The Santa Cruz Diaries - Farmers at the Market



Day 3:


I only have a few insights from today's experience. First is that we hate paying a lot of money for food, especially for organic or natural products. But the reality is that most of the world's poor spend about half of their income on food. While some of us may decide that we'd rather spend our money elsewhere, imagine how much food - organic, free range, natural, the best of the best - we could buy if we spent the same percentage of a middle class income on food.

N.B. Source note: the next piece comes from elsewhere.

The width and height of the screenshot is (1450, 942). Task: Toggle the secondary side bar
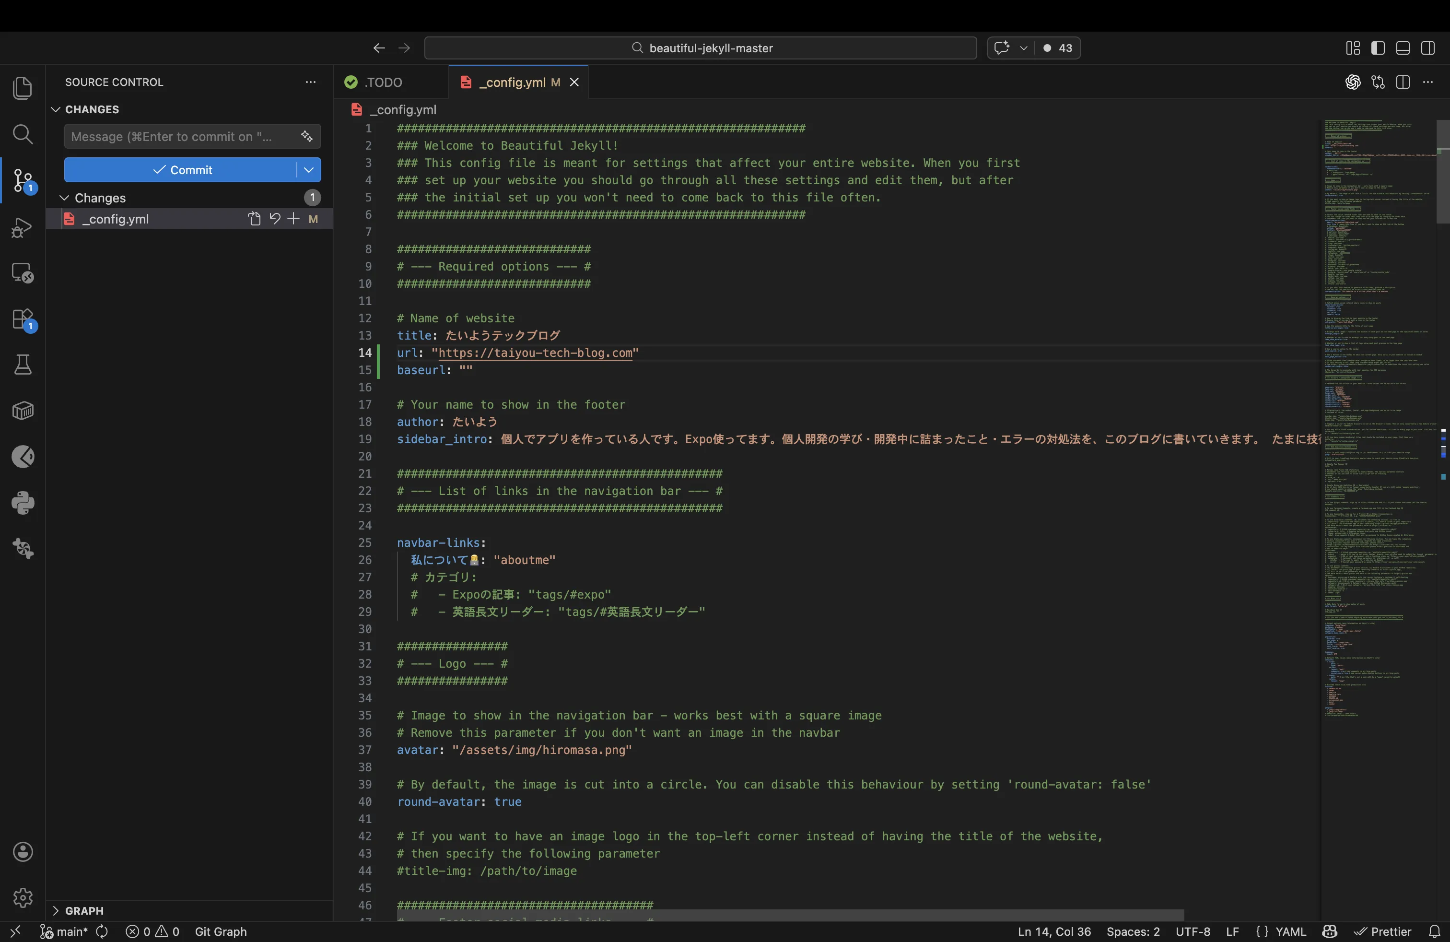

We need to get used to spending a higher percentage on our food if we ever expect to get ourselves out of this obesity and diabetes laden quagmire the nation seems to be in.


Secondly is that we went to the Santa Cruz farmers market today, and what surprised me the most compared to Charleston's market was the number of farmers! While I think it's well and good to promote and support local crafts, a farmers market should first and foremost be about produce and farm products. This isn't such a novel idea, is it? The second distinction that I saw was the amount of organic produce. Again, this shouldn't be so hard to achieve but the south just seems to be lagging so much on this front.

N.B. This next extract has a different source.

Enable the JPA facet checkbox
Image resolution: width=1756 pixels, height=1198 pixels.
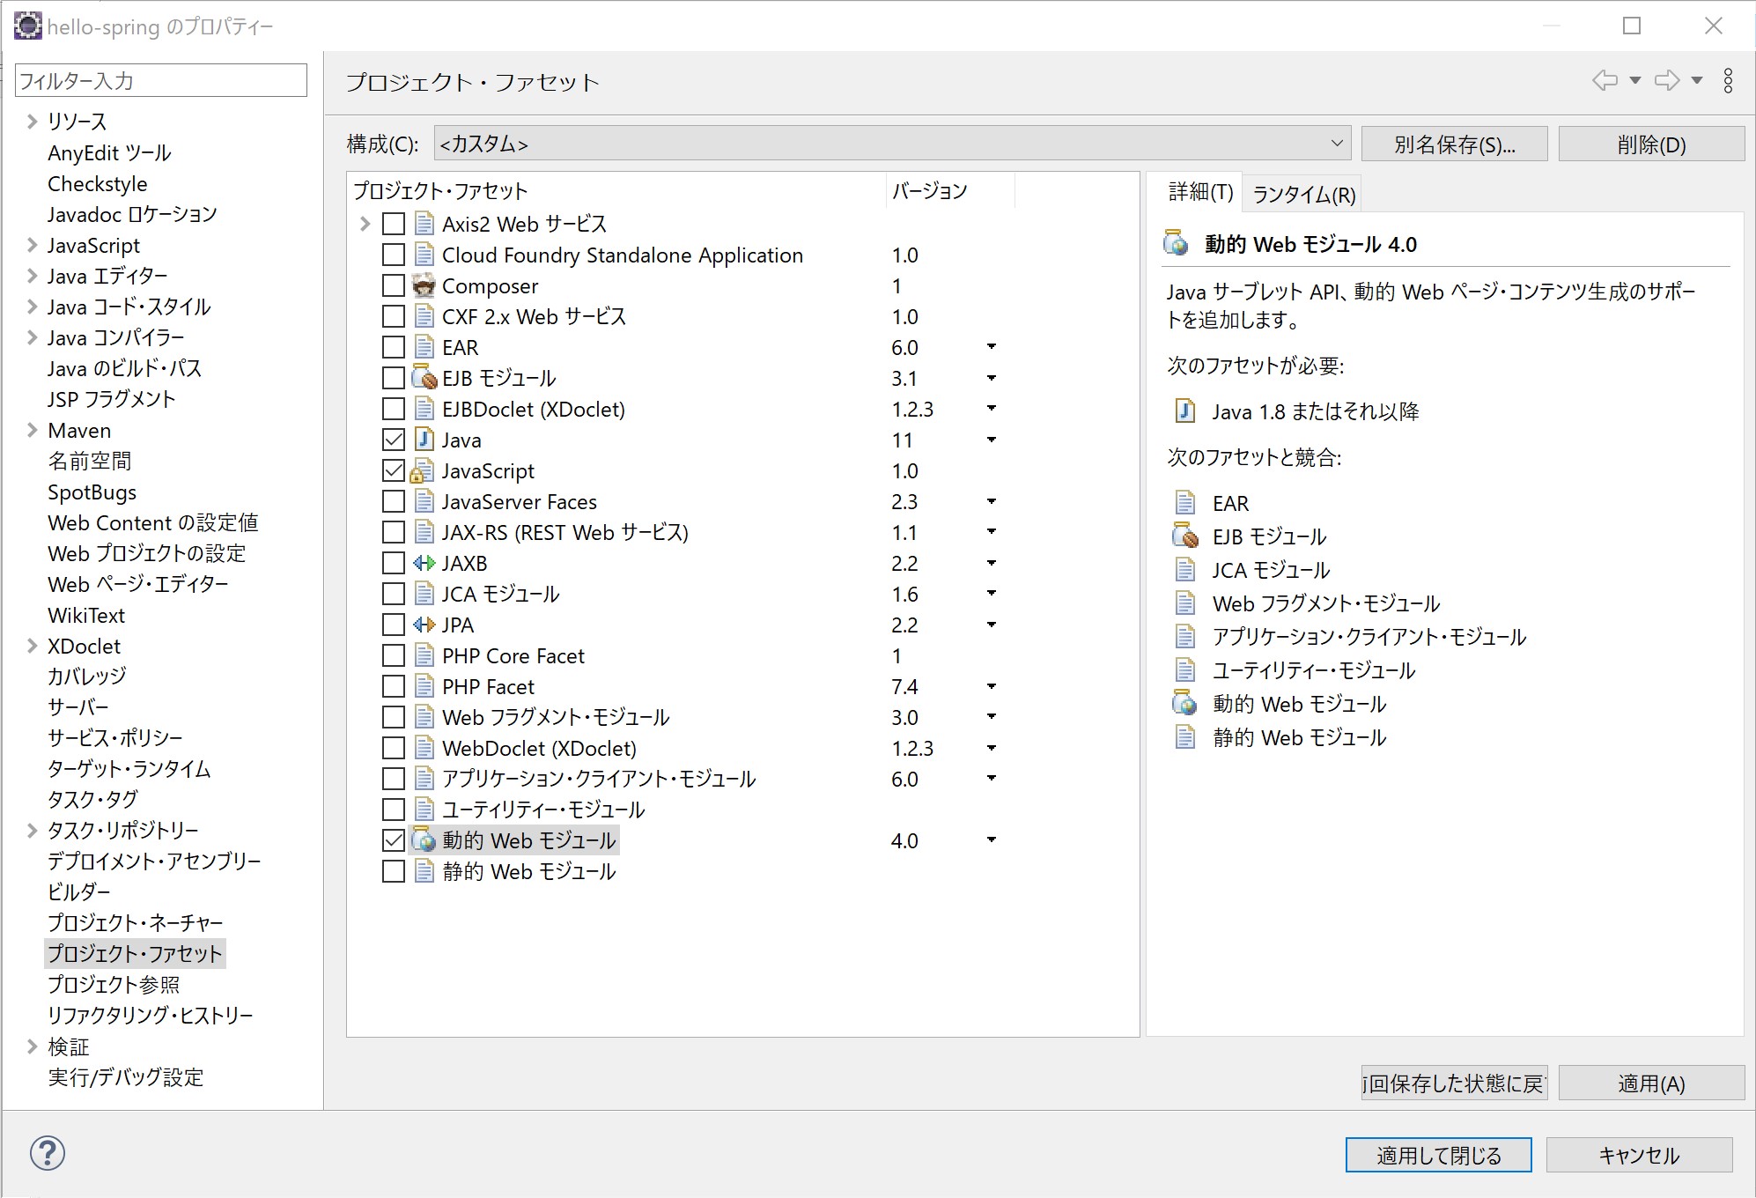394,625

As I've learned throughout my time here at the Agroecology course, the transition to organic shouldn't simply be about the substitution of inputs or practices, but a complete redesign of the conventional monoculture model. You need diversity on a farm, and lots of it. When you have this, your farm will be more resilient on the whole in addition to the ecological benefits of promoting biodiversity.


Well I suppose I did have some food for thought from today after all. I challenge South Carolina to have farmers markets this robust in 5 years. It would be quite amazing to see agriculture so supported in a previously predominantly agricultural region.